Report Challenges Gov’t Land Concession Claims

Cambodia is experiencing a “total system failure” of its forest management regime in the face of the government’s widespread and unlawful use of concessions meant for growing crops to let companies harvest timber, according to a new report by U.S.-based environmental protection group Forest Trends.

Drawing on forest-fire data gleaned from U.S. satellite imagery, Forest Trends says the economic land concessions (ELCs) are clearing some of Cambodia’s most valuable forests, challenging the government’s claims that it is giving out only degraded forest land.

U.S. satellite data has also shown Cambodia has one of the fastest rates of deforestation in the world.

“The fact that permits for economic land concessions are being used as an unlawful vehicle to exhaust the remaining timber resources of the country at such a rapid rate represents a total system failure of the country’s forest protection laws,” Kerstin Canby, director of Forest Trends’ forest trade and finance program, said in a statement.

ELCs have become a well-known driver of recent deforestation in Cambodia. Forest Trends says its report, released Wednesday evening, offers the first comprehensive analysis linking the two.

Drawing on official records collected by local rights group Licadho, because the government has failed to maintain an up-to-date list, it says that 272 ELCs had been granted as of 2013—the year before a moratorium on new concessions—covering some 14 percent of the country’s surface.

Noting the low level of timber farming, and citing Cambodia’s laws, Forest Trends argues that the government has been deliberately misusing the ELCs to harvest timber from natural forests, for so-called “conversion timber,” after doing away with official logging concessions in the early 2000s.

“Conversion timber harvesting is circumventing and even contradicting existing natural resource legislation,” the report says. “The allocation of ELCs on forest land lacks transparent standards, leading to a patchwork of different regulations being seemingly arbitrarily applied by the authorities.”

Forest Trends says it also looked at NASA’s satellite imagery of forest fires in Cambodia during the 2012/13 dry season, which measured carbon emissions as a proxy for the biomass of the forests that burned.
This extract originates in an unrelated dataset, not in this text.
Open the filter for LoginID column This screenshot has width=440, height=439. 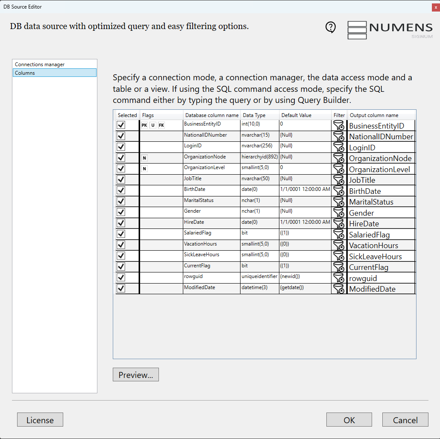338,147
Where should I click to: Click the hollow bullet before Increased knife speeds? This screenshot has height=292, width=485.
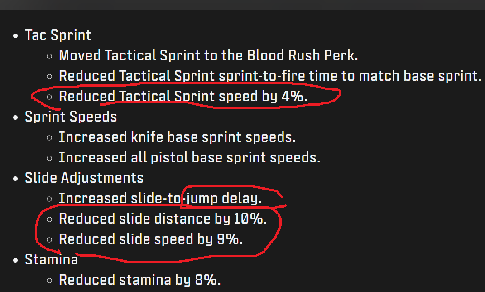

More carbon generally means more biomass, which indicates a healthier forest.

According to the report, carbon emissions from evergreen forests being cut down inside Cambodia’s ELCs were almost 10 times higher than the emissions from outside the concessions, “confirming that corporations are targeting the oldest and most valuable forests—many of them on national forest lands—for logging.”

Thun Sarath, deputy director of the Agriculture Ministry’s planning department, denied that authorities were letting companies using their ELCs expressly to harvest timber.

“The ELCs [are] allocated to investors who can put in capital, who can grow cassava and rubber,” he said. “If he just cuts the tree, he abuses the contract. Then the authorities can cancel the contract.”

As for the forest-fire data, Mr. Sarath referred questions to Agriculture Ministry spokesman

Lor Reaksmey, who could not be reached.